PAGE EXCERPT
The report, signed off by Corrections chief executive Ray Smith, revealed that the prison population has more than doubled since 1996.

Back then just 4079 people were incarcerated in New Zealand, compared with 9798 as of September this year.

As a result of that increase assaults on staff had also risen.

Better reporting of incidents by staff had also contributed to the increase.

The rate of prisoner-on-prisoner assaults remained about the same, with 45 incidents regarded as "serious" occurring in 2015/16.

Most of the assaults in prisons are gang connected.

"Prisoners with gang affiliations were said to commit a disproportionate number of assaults in prisons," Corrections confirmed.

"In 2015, gang affiliated prisoners were responsible for just over half - 55 per cent - of assaults despite comprising 29 per cent of the prison population."

Corrections bosses said staff safety was their priority.

"We are working continuously to improve safety and security at all prison sites. Every instance of violence is taken seriously, and we will not tolerate prisoners using violence against others.

"A prisoner responsible for violence will be held to account for their actions.

"While no assault is acceptable, it is an unfortunate reality that they will occur from time to time as we manage some of New Zealand's most difficult and challenging citizens."

The report stated that "Identifying and understanding the drivers for assaults is critical to reducing levels of violence in prisons".

"The Staff Safety Plan increases our potential to predict violence in prisons and improve our capacity to respond through additional staff training and interventions," the report states.

"This plan directly contributes to making prisons a safer environment, through the creation of tools to support the early identification of risks or heightened tensions in prisons.

"Corrections' first priority is to prevent violence... Staff use tools such as the Prison Tension Assessment Tool as an indicator of the level of tension within a prison unit."

Waikeria Prison High Security Unit exercise yard. Photo / Michael Craig
Waikeria Prison High Security Unit exercise yard. Photo / Michael Craig

Assessing tension in prisons

The PTAT is being trialled at Manawatu and Rimutaka Prisons and in parts of Spring Hill
Corrections Facility.

The tool is designed to help Corrections staff to identify and assess "daily challenges in the overall level of tension" and to ensure that the information is passed on to staff coming on for the next shift.

"The tool works on the basis of a simple form that is completed at the end of the day by unit staff. All forms are combined to generate a wider picture of the situation in each unit," the annual report explained.

"This information is used by unit and site management to take any specific or site-wide actions that are necessary, such as redirection of staff to areas of concern or a reminder at site-wide morning briefings."

Corrections have also introduced violence reduction panels at Manawatu Prison, Spring Hill Corrections Facility, Rimutaka Prison and Northland Region Corrections Facility which focus on "incidents of violence, assaults, bullying and unexplained injuries, in
order to identify and manage perpetrators, protect victims and address bullying hot spots.

"The overall aim is to reduce the number of incidents of violence and bullying," Corrections said.

WORK TO DO
1. Name every prison or corrections facility mentioned in the excerpt above about assaults in New Zealand prisons.
2. Carry on the excerpt above about assaults in New Zealand prisons, beginning after its final sentence.

SUPPLIED INFORMATION
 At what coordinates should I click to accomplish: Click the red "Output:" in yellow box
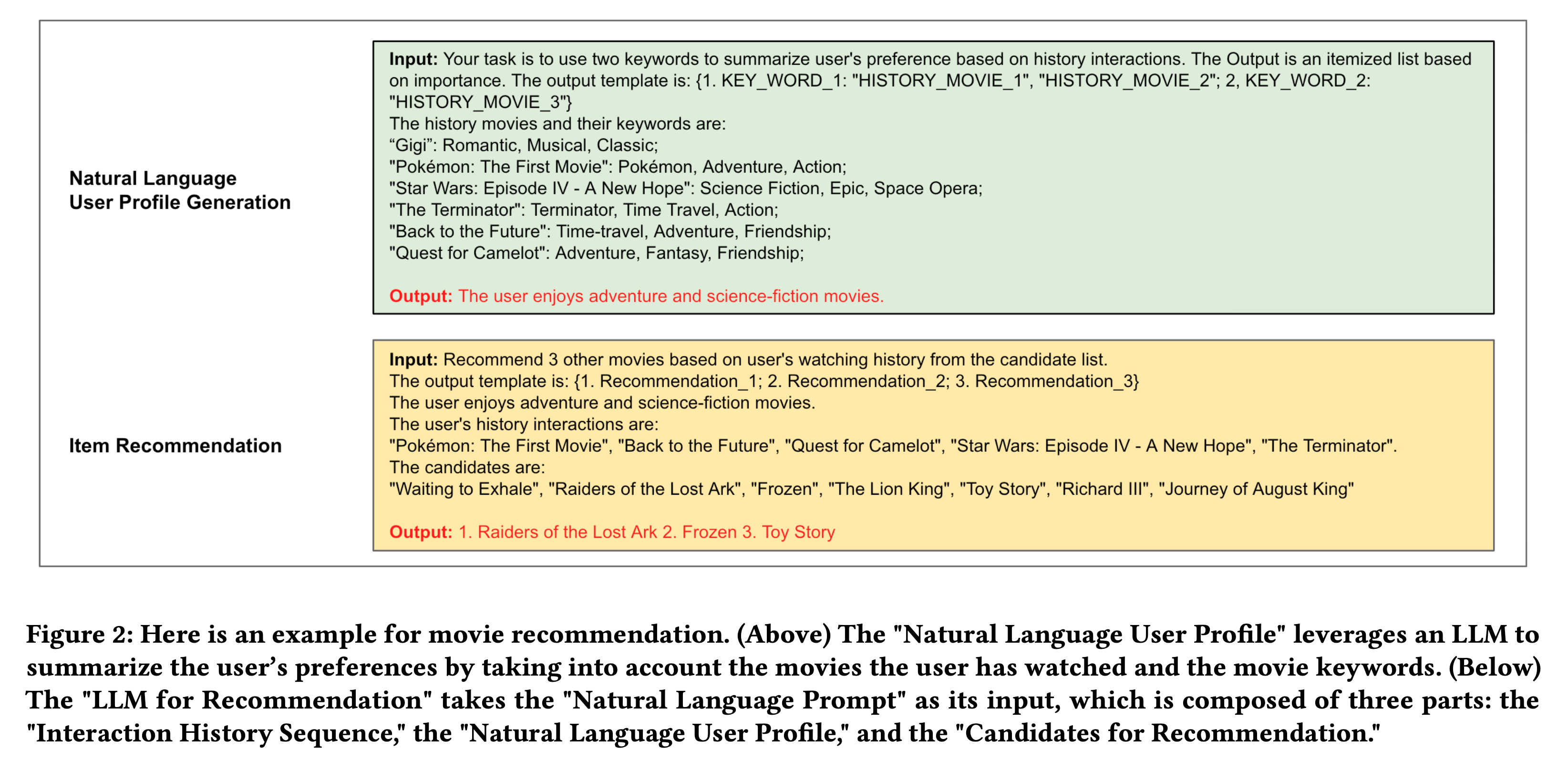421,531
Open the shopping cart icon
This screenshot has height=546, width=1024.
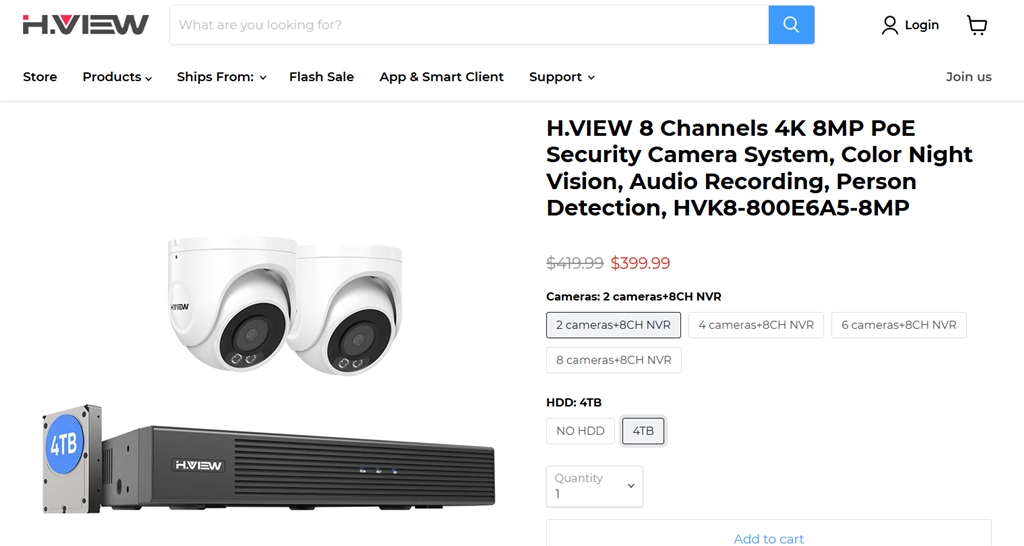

THE ANSWERS
1. Waikeria Prison, Manawatu Prison, Rimutaka Prison, Spring Hill Corrections Facility, Northland Region Corrections Facility

2.
On-body cameras ordered for prison staff

The department has also tested on-body cameras for staff and the annual report reveals that the trial was a success and 800 units have been ordered for staff.

"The first set of 230 units are received, they will be distributed to eight prison sites," the report said.

"The aim of the trial was to ascertain if wearing the cameras had positive effects on prisoner behaviour and assisted in de-escalating potentially violent situations. Preliminary
results from the trial suggest the cameras reduced the rate of prisoner-related incidents by 15-20 per cent compared to the same period last year.

"The cameras have contributed to a less volatile environment, where prisoners are less likely to use physical attacks."

Corrections said that following a review of the deployment at the eight initial sites, the cameras are expected to be rolled out to all other prisons over the next 12 months.

New stab resistant body armour was also being rolled out.

"By June 2016 all custodial staff across the country had been measured for their new, personal issue SBRA ,' the report stated.

"All eligible staff are expected to have their new SRBA by December 2016. The new SRBA is more lightweight than older versions, and is more suitable for long term use.

All staff are required to wear the armour while on duty.

Auckland South Corrections Facility in Manukau. Photo / Dean Purcell
Auckland South Corrections Facility in Manukau. Photo / Dean Purcell

The prison population at a glance

Every few months Corrections releases information about its prison population.

As of September 2016 there were 9798 people behind bars in New Zealand prisons.

Of those 6.8 per cent were female.

The majority of prisoners were in jail for violent offending with 37.6 per cent of the total population made up of people sentenced on violence offences, followed by 20.1 per cent for dishonesty and a further 20.1 per cent for sexual crimes.

The ethnicity of inmates was mostly Maori, with 4989 inmates followed by 3153 inmates who identified as European, 1108 Pacific Islanders and 466 Asians.

The most common age of prisoners was 20-29, with 3357 inmates falling into that bracket.

There were a further 365 inmates under the age of 16 and 16 over the age of 80.